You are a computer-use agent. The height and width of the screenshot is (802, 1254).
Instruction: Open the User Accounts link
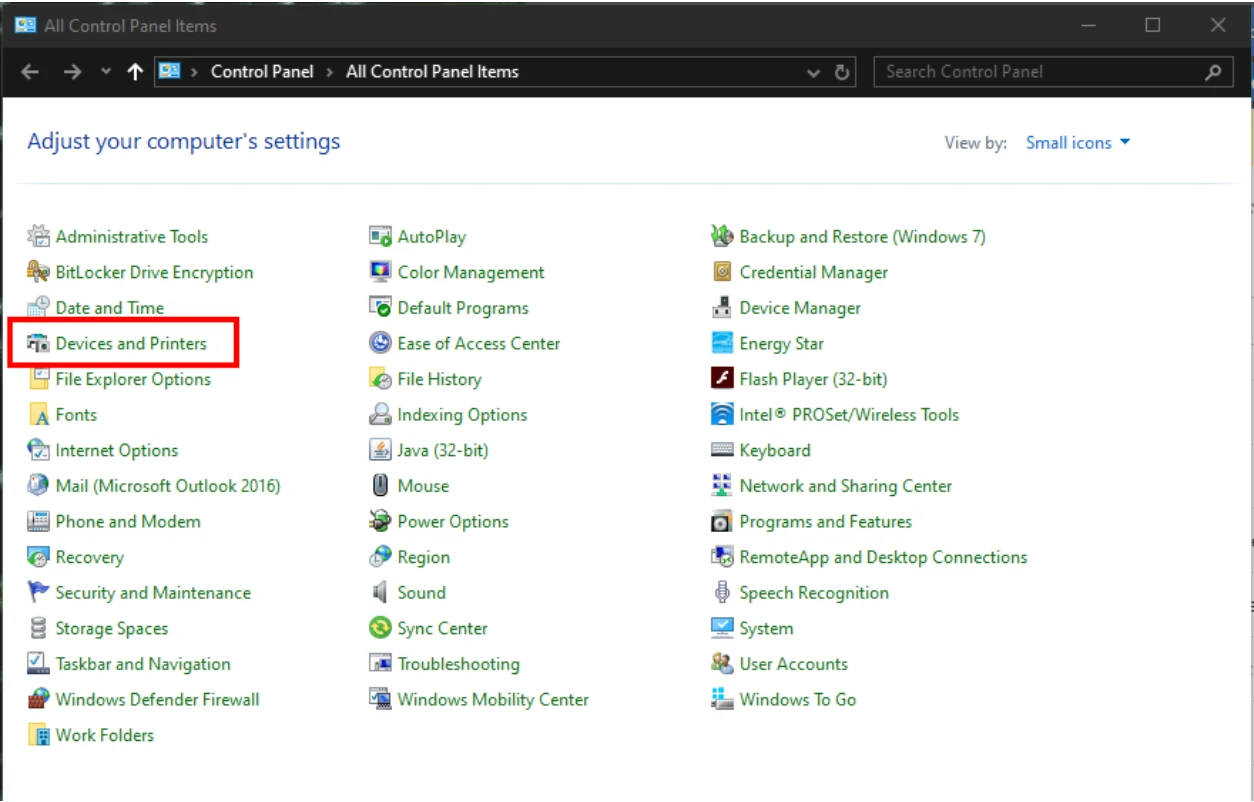(x=793, y=664)
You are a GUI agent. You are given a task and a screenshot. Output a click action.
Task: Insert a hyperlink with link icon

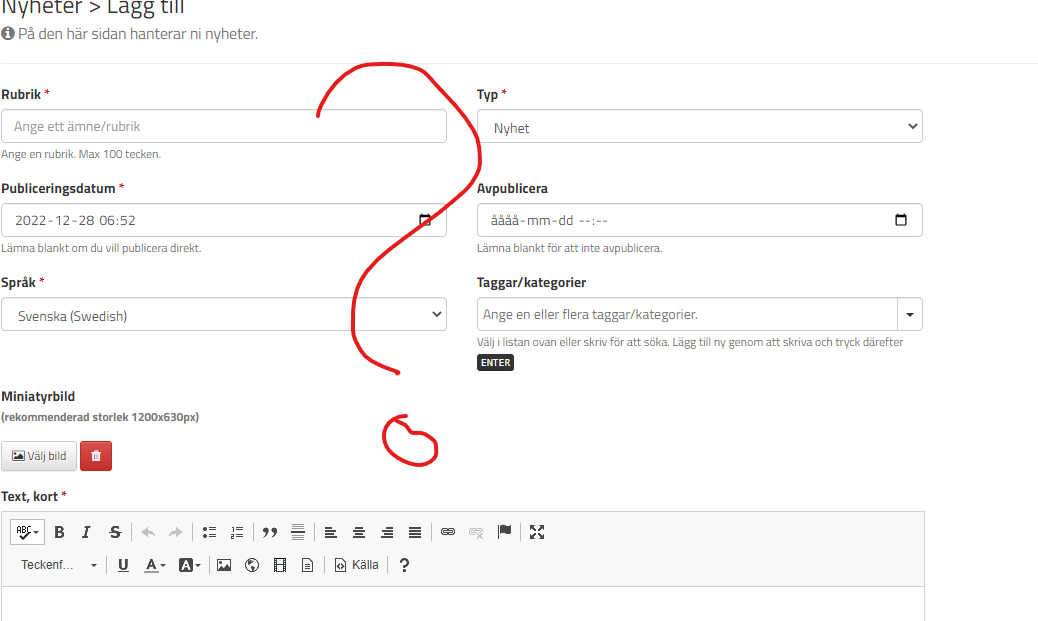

HOW TO COMPLETE THIS TASK - Nothing but the lines from the line containing "Instruction: Open the User Accounts link" through the last line of the records above should be written out, exactly and without the pictures.

EXERCISE RESPONSE -
Instruction: Open the User Accounts link
(x=793, y=664)
You are a GUI agent. You are given a task and a screenshot. Output a click action.
Task: Insert a hyperlink with link icon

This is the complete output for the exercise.